Which brings me to the case of Walt Kelly's Pogo.  I have loved the Pogo comic strips since I was a kid.  (No, to be more accurate, since I was a teenager, since the Pogo strips in the newspaper utterly baffled me when I was in elementary school.)  Kelly, though a northeasterner, wrote Pogo in an invented dialect that hews close to that of the deep South (not surprising, since the strip is set in the Okefenokee swamp).  He actually began in the forties with a comic about a young African-American named Bumbazine living on the edge of the swamp, and having adventures with his talking animal friends.  From the one exemplar I've seen the dialogue is just barely in dialect.  As the strip developed, Bumbazine disappeared, and animal characters took over, and the language became a thing of wonder.

"Mam heerd tell a man over here figgers he's gon run for public office...mam sent the tads over to be kissed up.  Us can't bear kissin' the ugly li'l' sprats ourselfs but we understan's you politicians kisses 'em free of charge."  That's Mr.

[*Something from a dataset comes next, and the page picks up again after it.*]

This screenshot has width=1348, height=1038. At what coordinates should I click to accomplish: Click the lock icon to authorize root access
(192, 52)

Frog bringing his tadpoles to Pogo.

"Ef you don't lemme loose, I'll knock you agin,' sez Brer Rabbit, sezee, en wid dat he fotch 'er a wipe wid de udder han', en dat stuck.  Tar-Baby, she ain't sayin' nothin', en Brer Fox, he lay low."  That, of course, is Harris.

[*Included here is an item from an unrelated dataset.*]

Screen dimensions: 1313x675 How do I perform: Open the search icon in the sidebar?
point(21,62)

What's the difference here?  Obviously in neither case do the animals have any human ethnicity.  Nevertheless, in the case of Pogo, the dialect is somewhat non-specific.  In the tar-baby story the particular ethnicity of the fictional story-teller is directly expressed in the dialogue of the animals.  I myself don't find the use of the dialect offensive, but I understand how others could.

One probably intractable problem with Harris, at least for the foreseeable future, is his free use of terms for African-Americans which remain, in most contexts, unprintable.  There exists, of course, one still-popular work that has managed to overcome that issue, Huckleberry Finn.  But that book's importance in American literature, coupled with Twain's irreproachable humanitarian bona fides, give it a pass that is probably unavailable to Uncle Remus.

That leaves us with two unpalatable alternatives:  setting aside the Uncle Remus stories entirely, or bowdlerizing them.  Those of us of a certain age may conceivably plead that, since our characters are fully formed and too rigid to bear much improvement or corruption, we can privately enjoy these stories without much risk.  But for children, and school libraries, and popular media, they unhappily probably belong with Disney's (partly-scrubbed) Song of the South in the "unsuitable and quarantined" vault--at least in their original form.

There was much talk, with the election of President Obama, of the entry of the United States into a "post-racial" era.  Well, most of that talk has now run up against reality.  Much as I love the Uncle Remus stories, I know how they can be, and would be, used in shameful and unsavory ways.  I am glad we don't have actual censorship, and I am sure that a day will come when they can be read, enjoyed and criticized as freely as Aesop's fables.  But we are still far from that day.